● Aufgabenstellung:
Schreiben Sie die Zeilen der folgenden Daten unverändert ab, beginnend mit der Zeile, die „Given: Enable Make“ enthält, und endend mit dem Schluss der Daten, jeweils einschließlich. Lassen Sie die Bilder in Ihrer Antwort weg.

● Daten zur Aufgabe:
═══

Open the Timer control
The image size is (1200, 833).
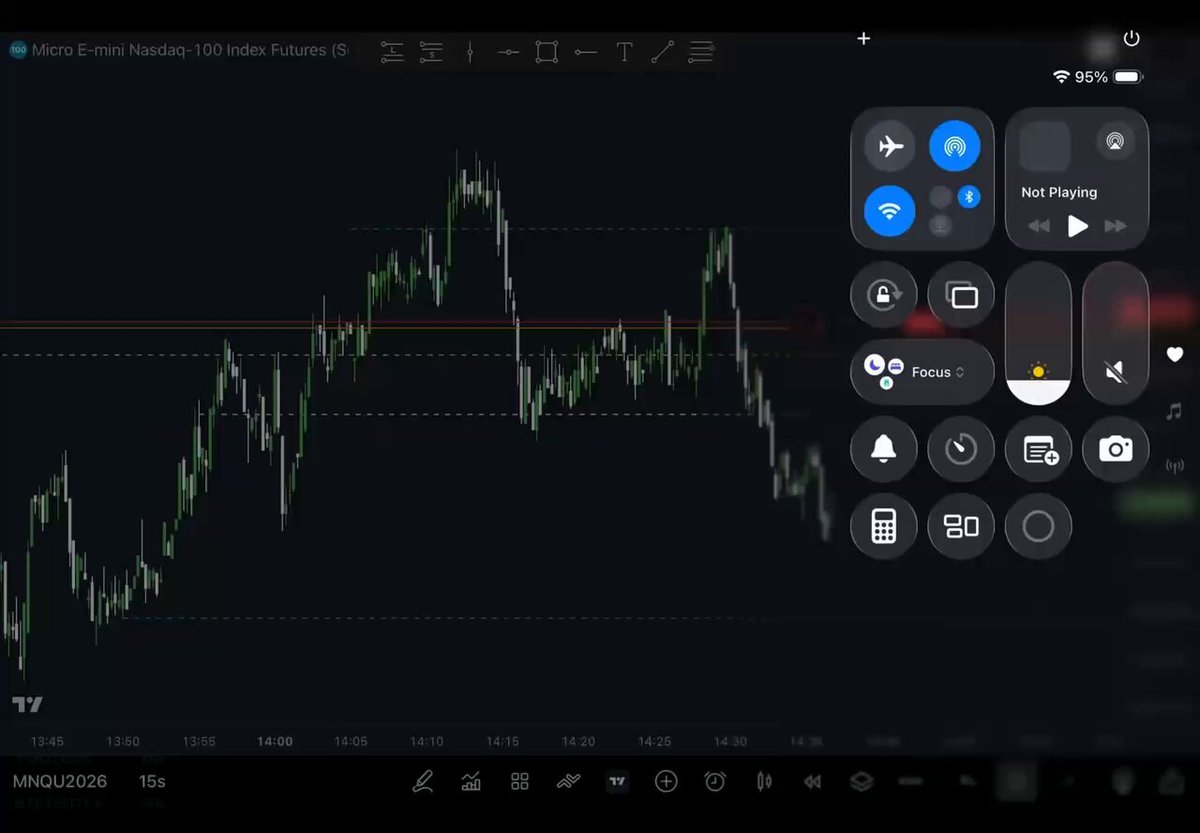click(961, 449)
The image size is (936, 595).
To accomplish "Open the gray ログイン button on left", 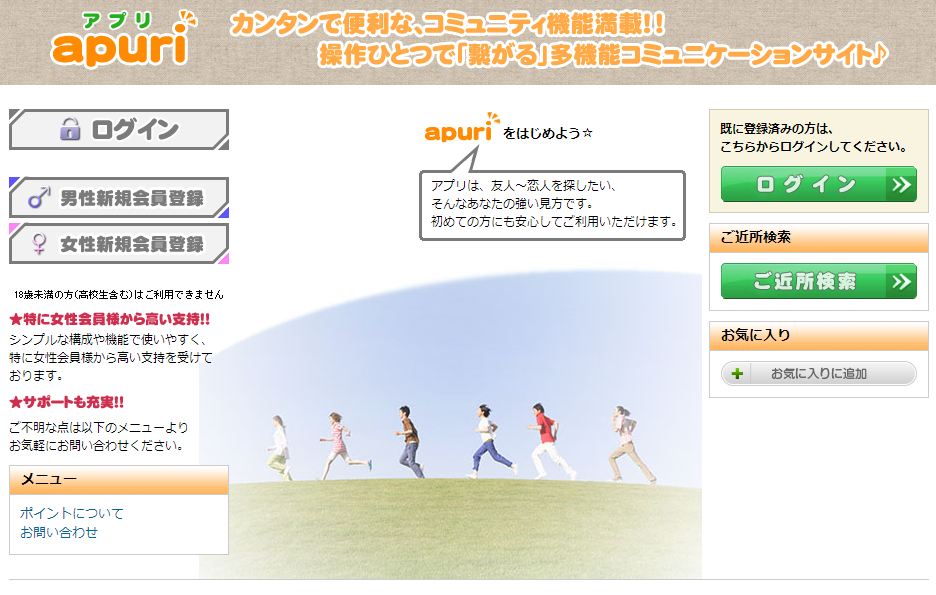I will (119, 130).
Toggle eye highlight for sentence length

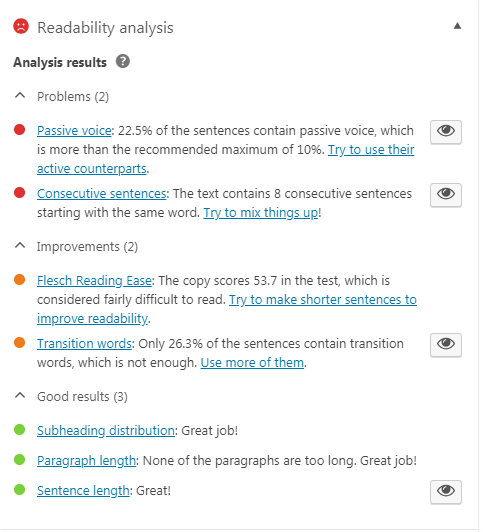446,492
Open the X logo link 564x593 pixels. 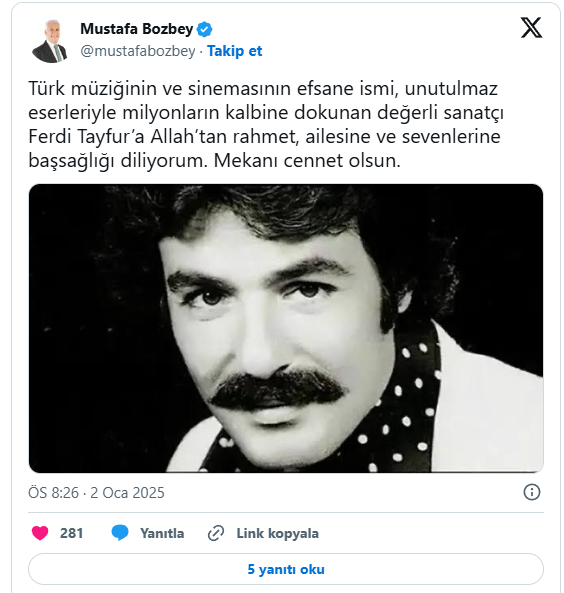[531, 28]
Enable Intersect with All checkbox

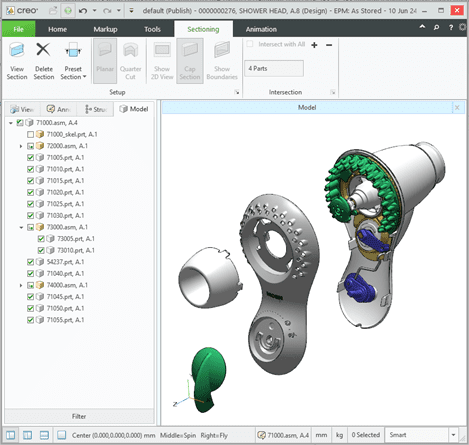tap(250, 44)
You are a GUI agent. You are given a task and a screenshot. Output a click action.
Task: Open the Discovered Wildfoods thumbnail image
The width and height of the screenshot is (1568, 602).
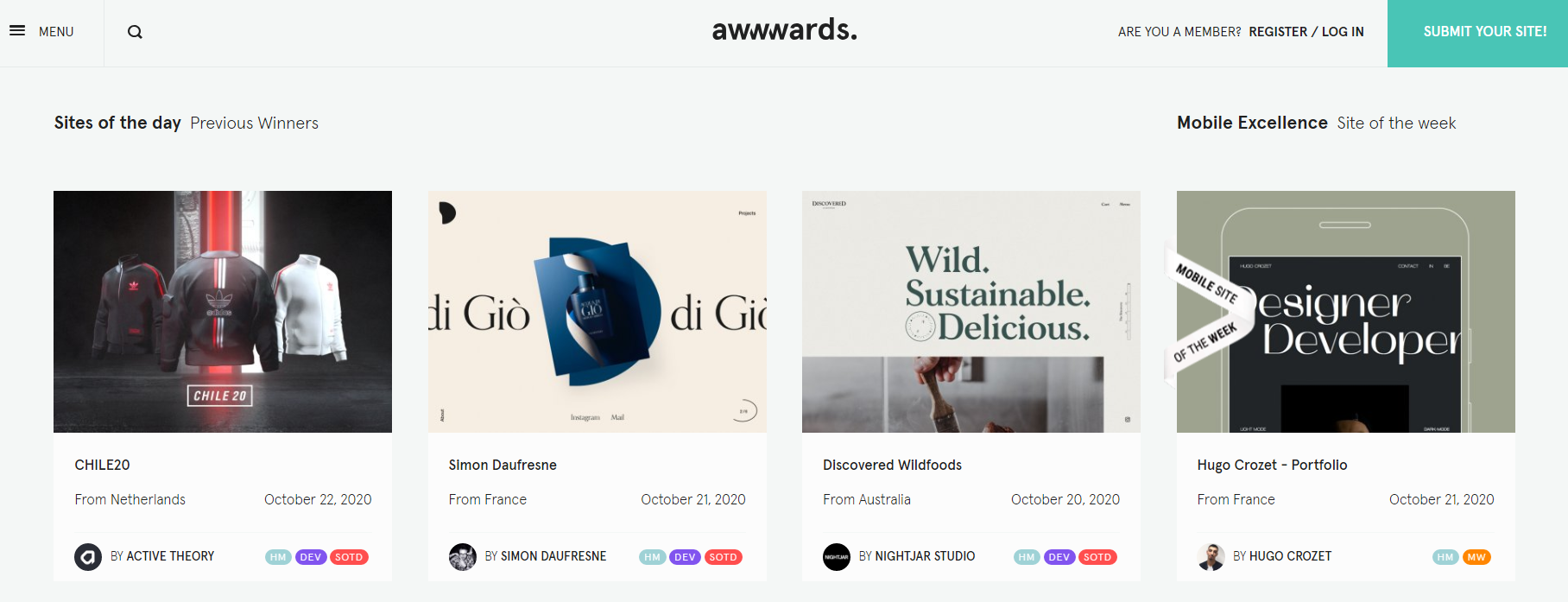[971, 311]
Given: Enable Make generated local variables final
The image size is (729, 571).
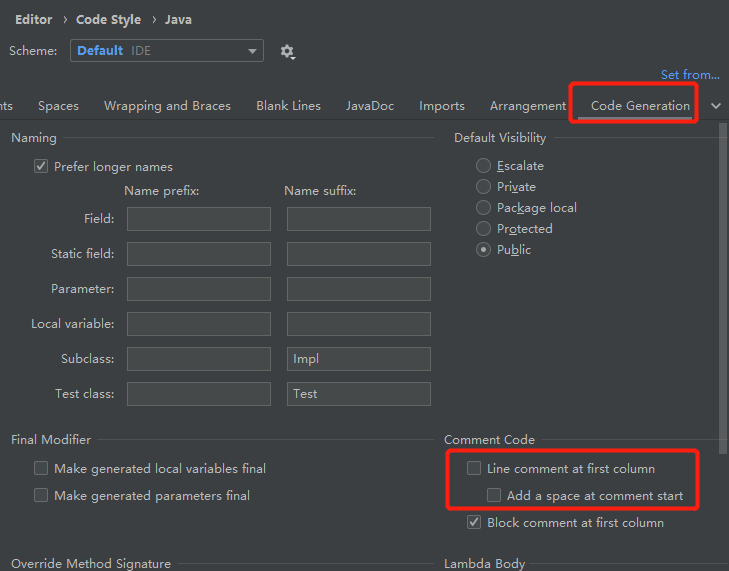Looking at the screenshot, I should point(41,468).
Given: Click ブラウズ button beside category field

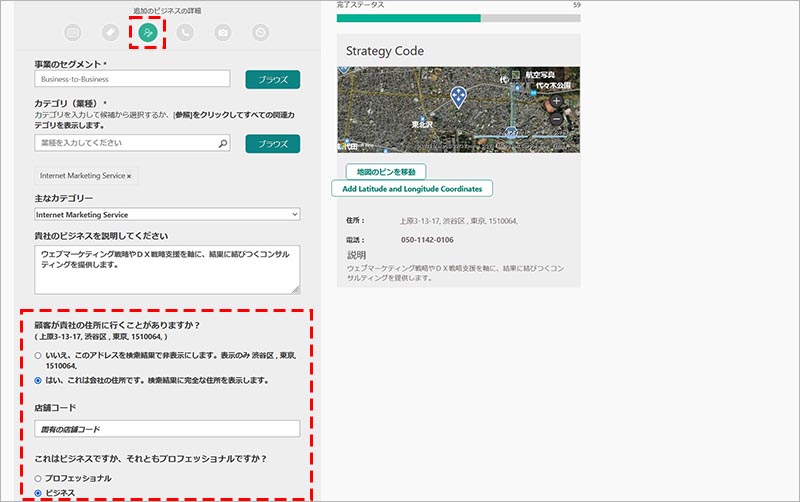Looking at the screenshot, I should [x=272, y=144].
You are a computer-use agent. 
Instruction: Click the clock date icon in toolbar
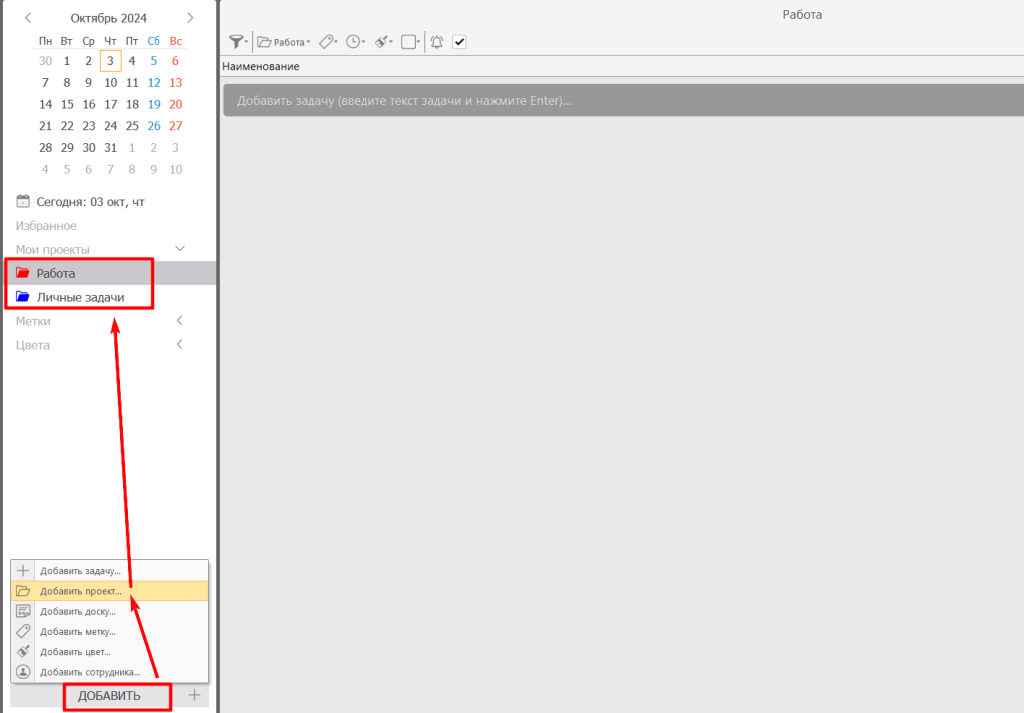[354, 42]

═══

● Ergebnis:
Given: Enable Make generated local variables final
The image size is (729, 571).
Looking at the screenshot, I should point(41,468).
Given: Click ブラウズ button beside category field

Looking at the screenshot, I should [x=272, y=144].
You are a computer-use agent. 
Instruction: Click the clock date icon in toolbar
[354, 42]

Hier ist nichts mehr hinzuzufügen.